## WHAT THE TASK REQUIRES
Your job is to return every line of the listing holding the string "agent".

## SUPPLIED INFORMATION

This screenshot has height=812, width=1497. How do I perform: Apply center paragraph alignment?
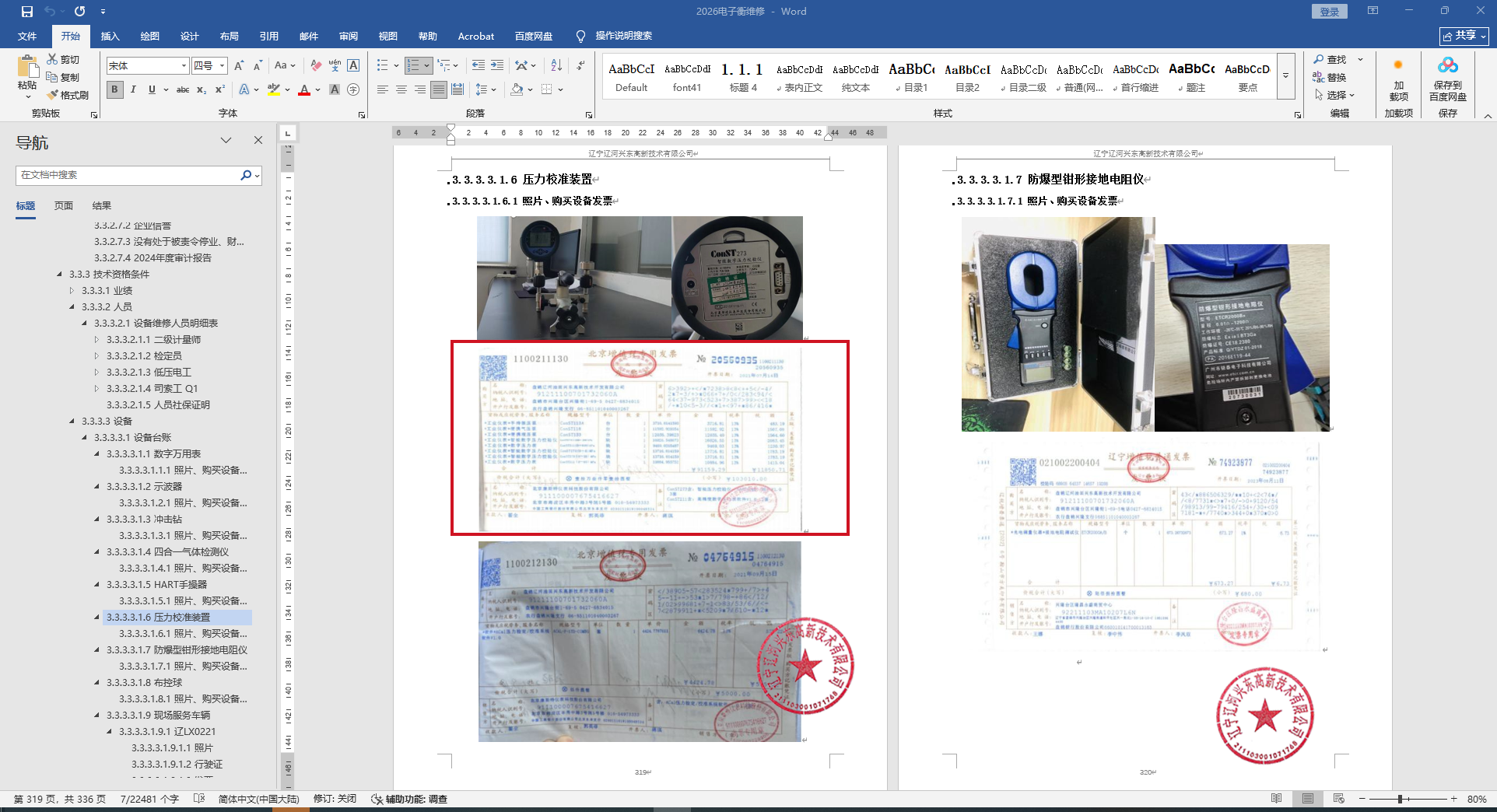coord(401,89)
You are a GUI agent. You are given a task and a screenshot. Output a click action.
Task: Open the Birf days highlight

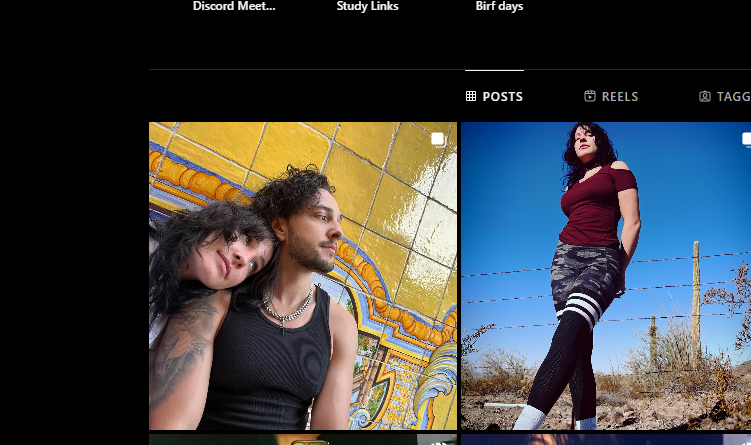coord(499,7)
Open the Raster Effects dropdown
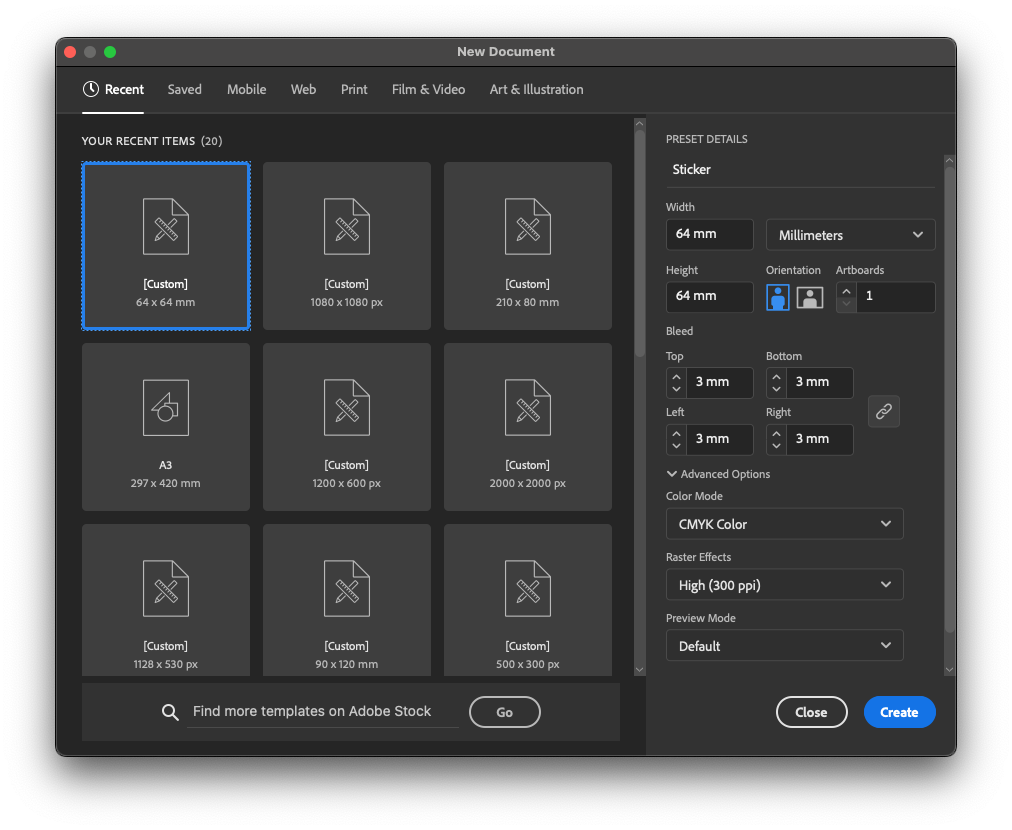Viewport: 1012px width, 830px height. (784, 584)
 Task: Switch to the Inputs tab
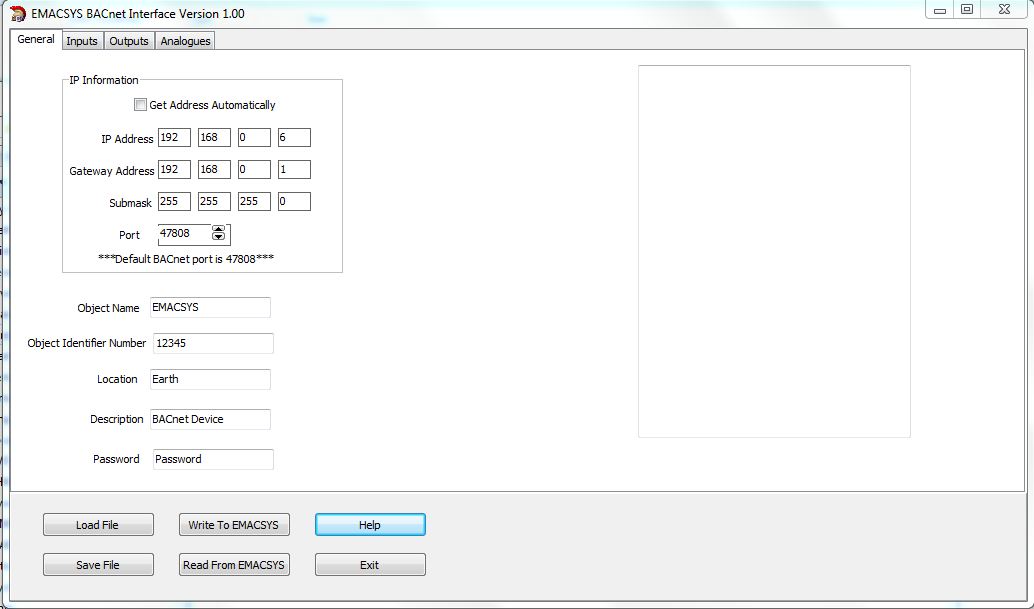click(x=82, y=41)
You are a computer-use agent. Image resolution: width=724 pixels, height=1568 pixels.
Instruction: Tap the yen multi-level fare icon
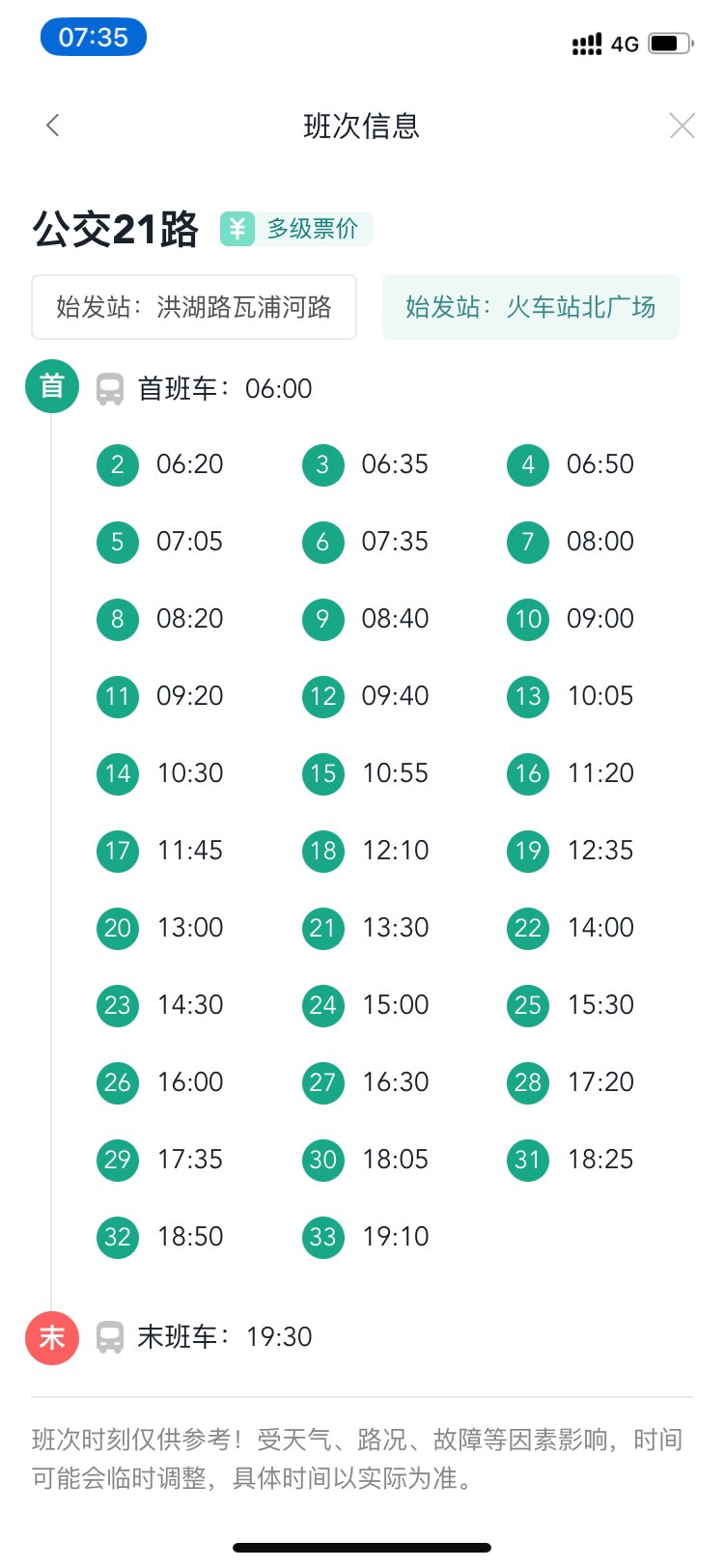point(237,229)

## RESULT OF THIS TASK
You are a GUI agent. You are given a task and a screenshot. Output a click action.
You are a computer-use agent. Image resolution: width=724 pixels, height=1568 pixels.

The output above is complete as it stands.